Medics with coronavirus to be given HIV and flu drugs in trials

Tablets of favipiravir, approved as an anti-influenza drug (Picture: REUTERS)

London health workers who contract coronavirus are to be offered antiviral drugs used to treat HIV and flu to try to slow its progress.

A total of £10 million in charity funding was announced today for a series of trials that will involve “repurposing” existing therapies in the battle against Covid-19.

Researchers at University College London will investigate whether favipiravir, which is used as a flu treatment in Japan, and lopinavir­-ritonavir, which is used globally to treat HIV, can reduce or halt coronavirus in its early stages.

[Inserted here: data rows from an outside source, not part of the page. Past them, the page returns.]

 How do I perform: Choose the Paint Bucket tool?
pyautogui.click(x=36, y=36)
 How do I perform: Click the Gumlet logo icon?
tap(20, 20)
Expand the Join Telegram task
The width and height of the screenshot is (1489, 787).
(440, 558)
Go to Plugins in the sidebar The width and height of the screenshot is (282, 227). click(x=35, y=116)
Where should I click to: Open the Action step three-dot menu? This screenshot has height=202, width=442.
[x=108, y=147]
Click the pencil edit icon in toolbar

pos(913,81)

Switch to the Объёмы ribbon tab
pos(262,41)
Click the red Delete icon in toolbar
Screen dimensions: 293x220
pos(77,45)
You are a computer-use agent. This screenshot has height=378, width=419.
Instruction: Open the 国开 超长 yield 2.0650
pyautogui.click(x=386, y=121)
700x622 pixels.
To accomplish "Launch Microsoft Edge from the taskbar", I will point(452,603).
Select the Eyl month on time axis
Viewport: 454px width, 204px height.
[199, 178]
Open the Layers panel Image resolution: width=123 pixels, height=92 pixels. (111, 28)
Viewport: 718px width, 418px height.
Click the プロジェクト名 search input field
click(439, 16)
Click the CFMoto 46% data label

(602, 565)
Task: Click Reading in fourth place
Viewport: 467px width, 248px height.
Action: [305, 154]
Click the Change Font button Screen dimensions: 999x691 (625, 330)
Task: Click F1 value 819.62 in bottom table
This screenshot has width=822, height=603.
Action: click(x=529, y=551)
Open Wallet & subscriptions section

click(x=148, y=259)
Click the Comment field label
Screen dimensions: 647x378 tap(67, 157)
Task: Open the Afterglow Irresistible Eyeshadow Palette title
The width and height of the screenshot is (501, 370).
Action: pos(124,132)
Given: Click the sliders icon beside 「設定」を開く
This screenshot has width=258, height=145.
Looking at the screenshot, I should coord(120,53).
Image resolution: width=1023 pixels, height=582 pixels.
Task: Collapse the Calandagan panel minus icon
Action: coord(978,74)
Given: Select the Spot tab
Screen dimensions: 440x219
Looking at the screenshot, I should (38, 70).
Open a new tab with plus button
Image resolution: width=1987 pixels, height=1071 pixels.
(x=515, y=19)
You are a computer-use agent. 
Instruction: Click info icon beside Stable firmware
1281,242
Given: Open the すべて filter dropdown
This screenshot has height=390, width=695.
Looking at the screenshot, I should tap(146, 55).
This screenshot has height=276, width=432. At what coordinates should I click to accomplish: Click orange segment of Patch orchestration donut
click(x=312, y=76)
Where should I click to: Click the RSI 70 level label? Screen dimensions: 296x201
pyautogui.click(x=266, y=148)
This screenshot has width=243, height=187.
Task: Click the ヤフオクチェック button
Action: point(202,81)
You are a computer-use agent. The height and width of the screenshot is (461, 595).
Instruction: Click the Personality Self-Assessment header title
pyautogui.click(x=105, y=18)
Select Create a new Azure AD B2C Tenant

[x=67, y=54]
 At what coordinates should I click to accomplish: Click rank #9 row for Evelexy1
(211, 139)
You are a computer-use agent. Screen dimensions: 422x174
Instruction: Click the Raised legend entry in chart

Hundreds of healthcare workers with moderate and early symptoms will get the chance to receive the drugs separately or in combination.

The trial, at University College London Hospitals, the Royal Free London NHS trust and Great Ormond Street hospital, is expected to take three months.

Coronavirus is thought to replicate significantly in its early phases, and researchers want to see if intervening early can stop it progressing to its more dangerous stage.

Researchers at Chelsea and Westminster hospital will also trial ­favipiravir but in Covid-19 patients being treated in hospital because the disease has advanced.

Seven trials, funded by charity LifeArc, were announced today, with details to follow on eight more.

A team at King’s College London will investigate whether ruxolitinib, a drug normally used in bone marrow disorders and blood cancer, can help Covid patients to avoid having to be put on to a ventilator and reduce the death rate. Its trial begins next week.

Other grants will fund trials at Ashford and St Peters Hospital NHS Trust in Surrey, and researchers in Oxford and ­Edinburgh.

LifeArc chose projects involving drugs already used for other diseases or about to complete trials, so that trials could begin quickly. ­Creating new medicines or searching for a vaccine is much more expensive and may take longer.